El contrabando es una actividad propia de todas las zonas de frontera. En el caso del Pirineo, el comercio entre ambas vertientes es un hecho inmemorial, pero también lo es el hecho de que, en el momento en que los gobiernos tratan de aplicar medidas proteccionistas, e incluso de cerrar el tráfico de mercancías, los contrabandistas toman el relevo de los comerciantes. De esta forma, el contrabando no sería más que la continuación del comercio propiamente dicho, eso si, al margen de la Ley.

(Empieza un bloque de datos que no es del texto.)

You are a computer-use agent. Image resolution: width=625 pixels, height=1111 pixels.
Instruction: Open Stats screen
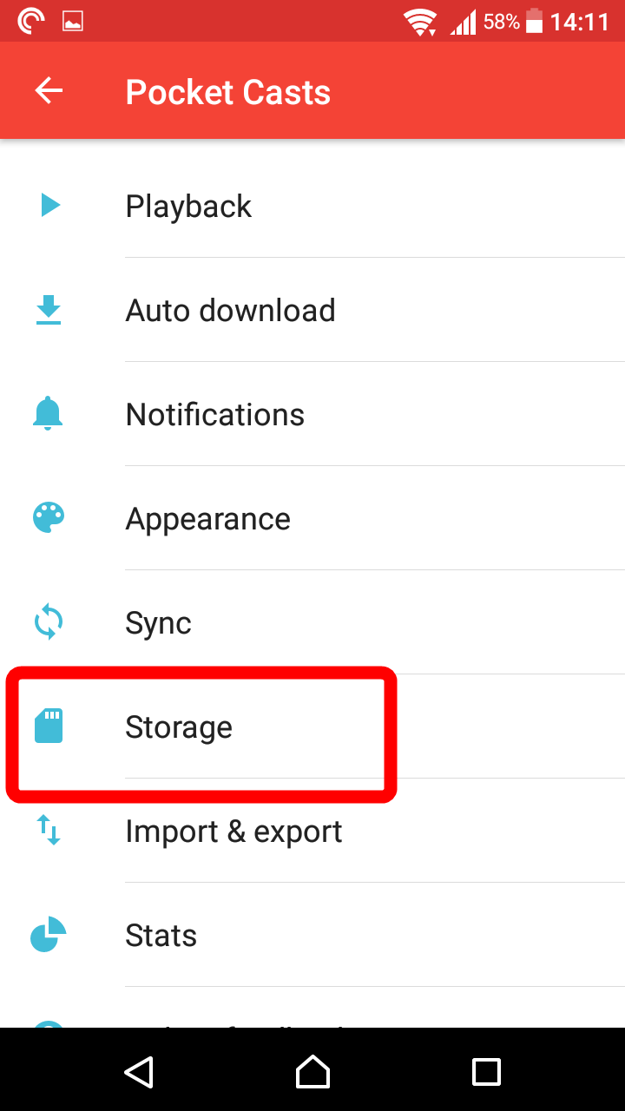[312, 935]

Los pasos utilizados habitualmente por los contrabandistas eran los más difíciles, y que estaban menos vigilados, evitando siempre los puestos aduaneros, como San Nicolás de Bujaruelo. En el caso de estas tierras, Rafael Andolz nos cuenta que «Los de Torla y los de Broto utilizaron tres rutas preferentemente: primera, por el puente de San Elena a Fajaguasa, Gabieto y Gabarrús; segunda, por el puente de Santa Elena, Otal, puente Oncins a seguir por la Crapera, por las planas de Cullandra y el ibón de Bernatuara y tenía una variante por el puente de Ordiso, collado de Alba y Francia; la tercera era por Ordesa, Cotatuero hasta la Brecha de Roland.
Para comprender la trascendencia del contrabando en esta parte del Pirineo, sería bueno recordar algunas de muchas de las alusiones que existen acerca de él.

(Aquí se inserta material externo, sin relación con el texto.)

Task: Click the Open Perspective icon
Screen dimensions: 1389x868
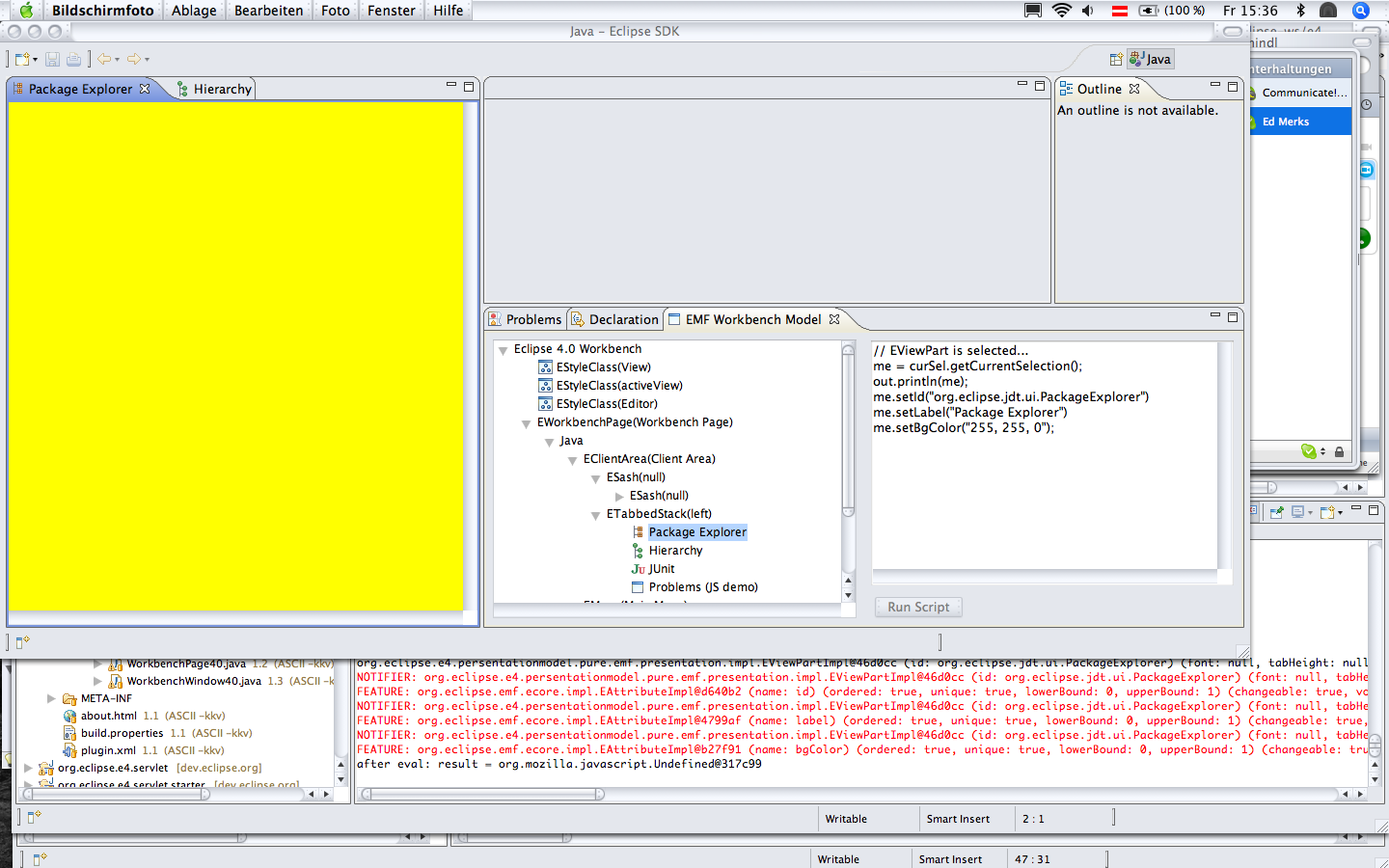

En 1794, el comisario Francisco Zamora escribía en la crónica de su viaje por el Alto Aragón: «Se hace mucho contrabando de duros por esta zona, los toman en Zaragoza los de «Sarbisé», «Otto», Torla, etc.
Muchas veces, el contrabando era llevado por «bandas internacionales» bien coordinadas, los barechanos subían la mercancía estipulada hasta la misma frontera, y los bergoteses hacían lo propio por esta vertiente. Se reunían en el puesto convenido e intercambiaban los respectivos «paquetes». Este sistema, ya utilizado en el siglo XVII, se mantuvo durante mucho tiempo, como lo demuestra el que todavía en 1858 A. Tonnellé escribiera:
«… he encontrado en el camino una banda de contrabandistas cargados de grandes fardos de tela, que llevaban atados por una especie de cinta que les rodea la cabeza. Llegados al alto (Brecha de Roland), algunos son enviado delante como avanzadilla, en la vertiente española. Silbidos como señal. El jefe español de las mercancías, sucio y harapiento, llega a lo alto de la Brecha, discute con ellos, exigiendo bajen los fardos más abajo, cuestión que está fuera de lo convenido; son perseguidos a tiros por los carabineros, obligados a abandonar los fardos y huir».
Hubo gentes que, sin duda alguna, se hicieron ricos con el contrabando, pero también fueron muchos los que se dejaron la vida en las alturas, abatidos por tiros de los carabineros, víctimas de súbitas tormentas o despeñados por algunos de los múltiples precipicios de los puertos. Un ejemplo de ello es el caso del sastre Muro Solana, que perdió un pie por congelación en las inmediaciones de la Brecha de Roland, cobijándose en la Espluca de la Brecha, aunque tuvo más suerte que sus tres compañeros de la vecina localidad de Broto, que no pudieron salir de allí para contarlo.
Las mercancías que se pasaban de un lado para otro de la frontera eran de lo más diverso, dependiendo de las épocas y de la carestía de las mismas en la otra vertiente. De Barecha (Francia) venían productos como sardinas, telas, mantequilla, quesos, agujas, maquinaria de reloj, ajuares, navajas o esquila, pero, fundamentalmente, ganado, mulos, yeguas y, en menor medida, cerdos y cabras. De esta parte hacia Francia se enviaba lana, ajos, sal, azucar, canela, cerillas, tabaco, aceite de olva, aguardientes, vino de Cariñena o vajillas.
Pero cuando la frontera, llegó a ser controlada de forma efectiva fue realmente a partir de la Guerra Civil, en pleno siglo XX, y por motivos más políticos que económicos. El contrabando desapareció entonces y con él un sistema de relaciones entre las dos vertientes del Pirineo que había durado cientos de años.